■ INSTRUCTIONS FOR THE TASK ■
Without any pictures, print the lines below from the one that has "Open retraction settings ellipsis button" through the one that has "The image size is (1024, 483).", exactly and nothing else.

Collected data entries
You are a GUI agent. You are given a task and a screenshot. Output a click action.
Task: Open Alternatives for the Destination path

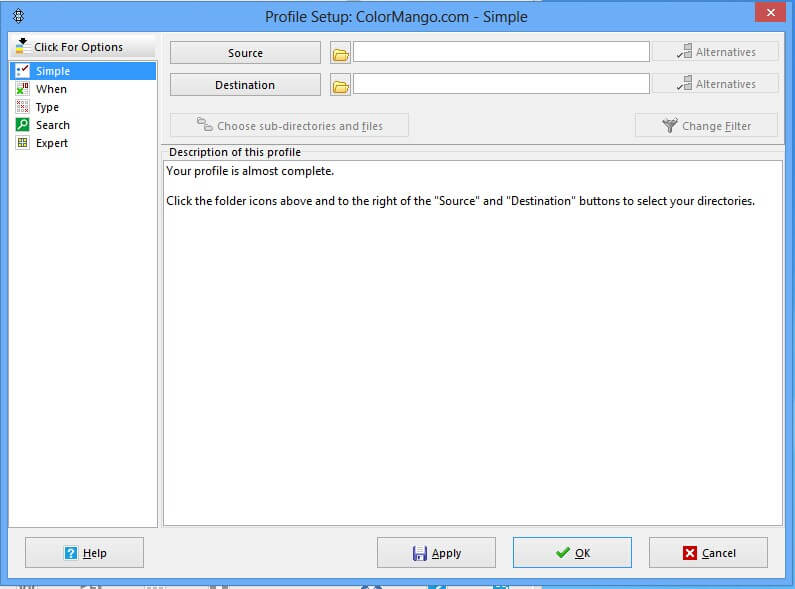click(715, 84)
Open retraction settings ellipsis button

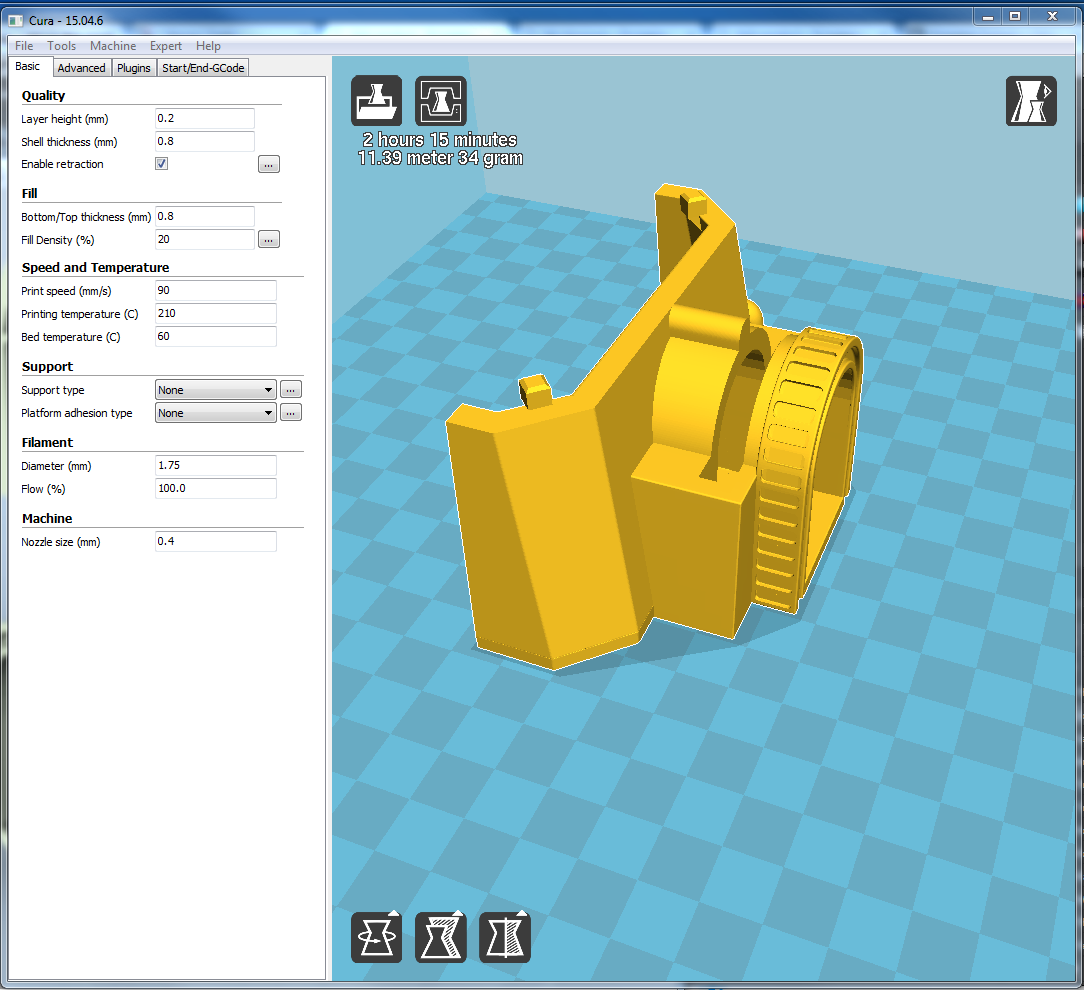pos(268,165)
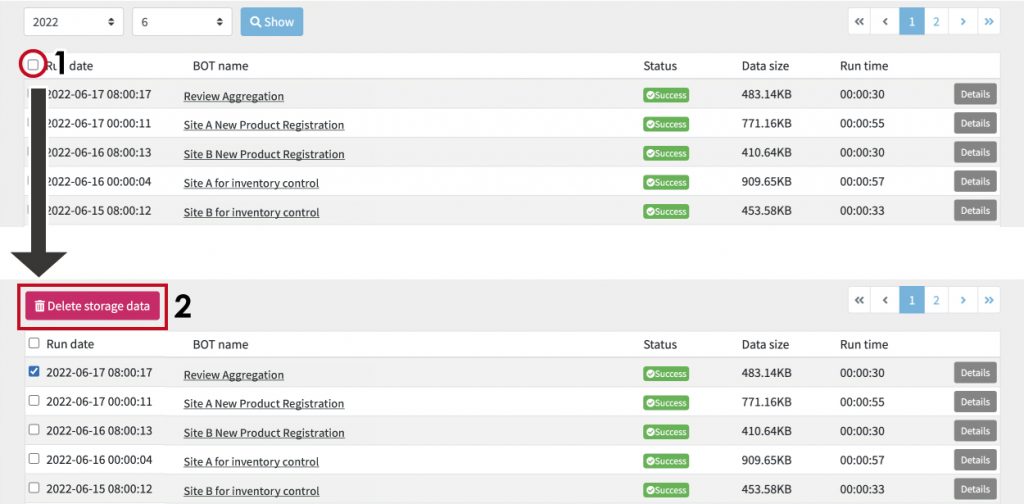The width and height of the screenshot is (1024, 504).
Task: Open the 2022 year dropdown
Action: (73, 21)
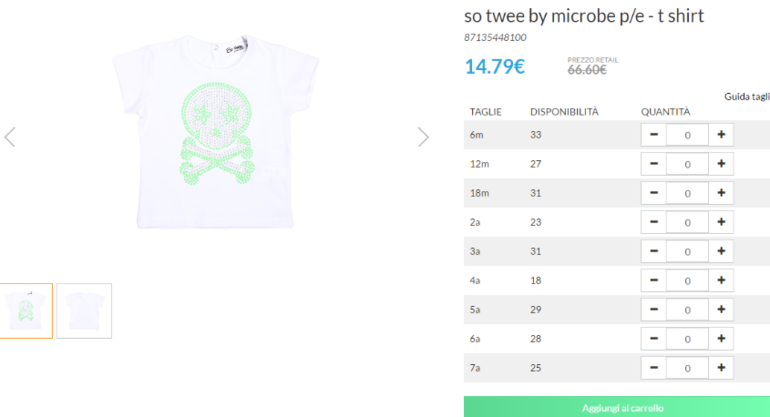
Task: Decrease quantity for size 18m
Action: 653,192
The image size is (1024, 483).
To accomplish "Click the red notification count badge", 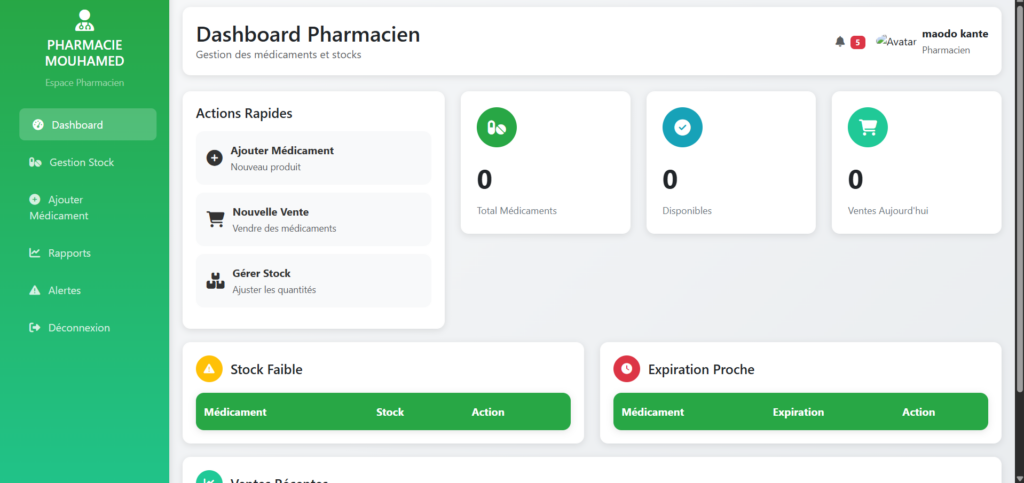I will [858, 42].
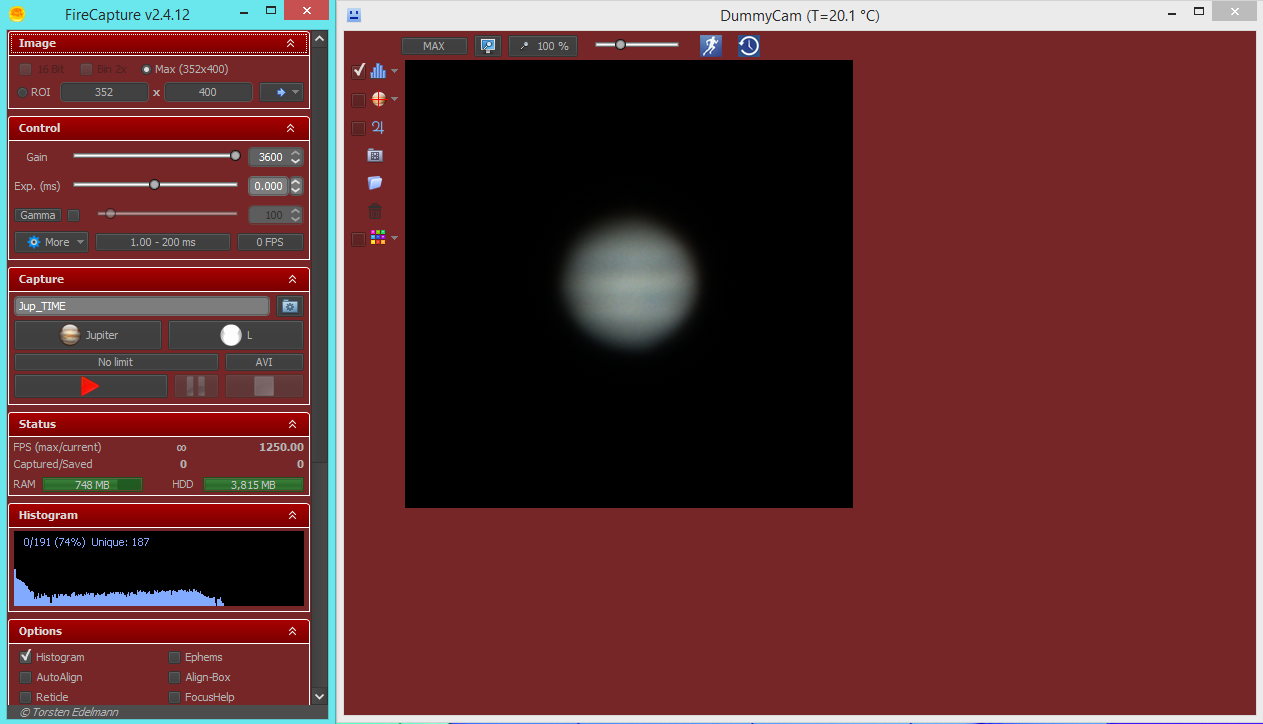Open the histogram display dropdown arrow in sidebar
1263x724 pixels.
pyautogui.click(x=393, y=70)
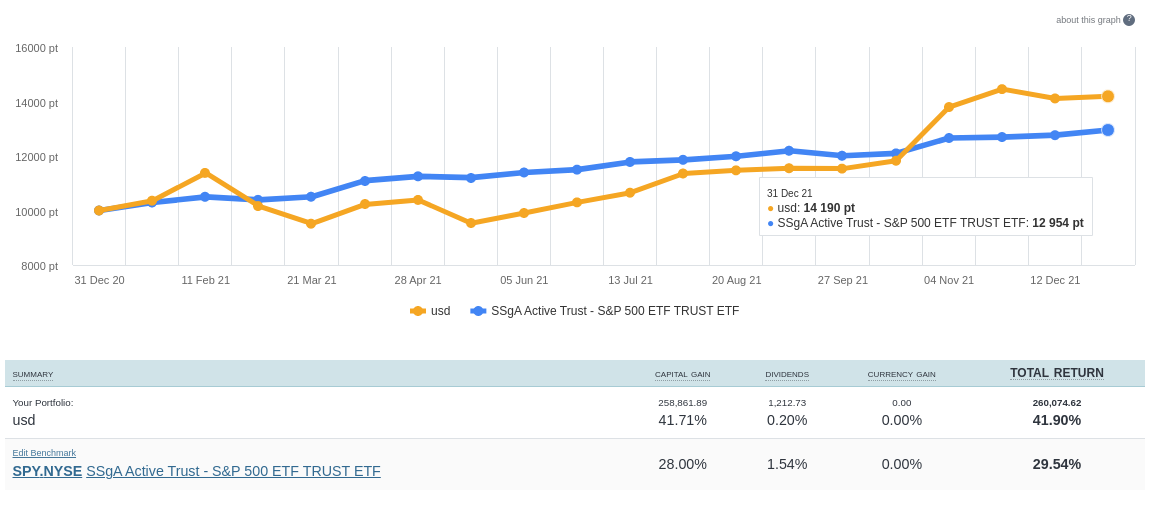Click the portfolio's 41.90% total return value

point(1056,420)
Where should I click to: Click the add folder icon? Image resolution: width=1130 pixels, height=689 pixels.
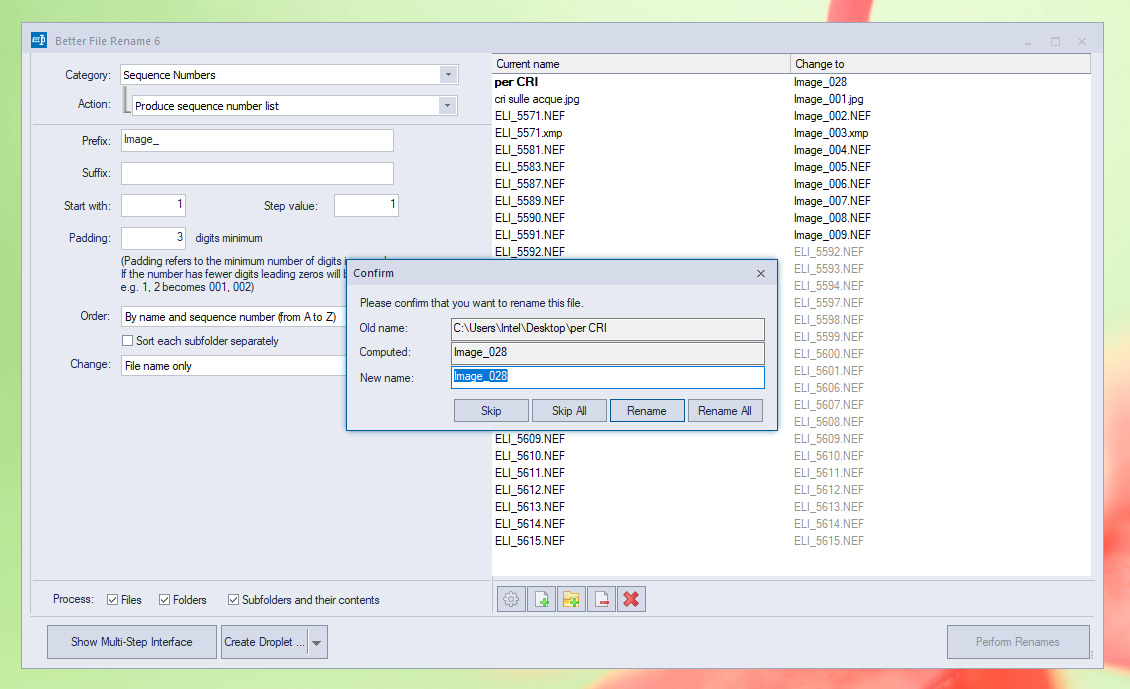571,599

■ SOLUTION TO THIS EXERCISE ■
Open retraction settings ellipsis button

pos(268,165)
The width and height of the screenshot is (1024, 504).
Task: Open the 2022 year dropdown
Action: (73, 21)
Task: Decrease quantity for size 18m
Action: 653,192
The image size is (1024, 483).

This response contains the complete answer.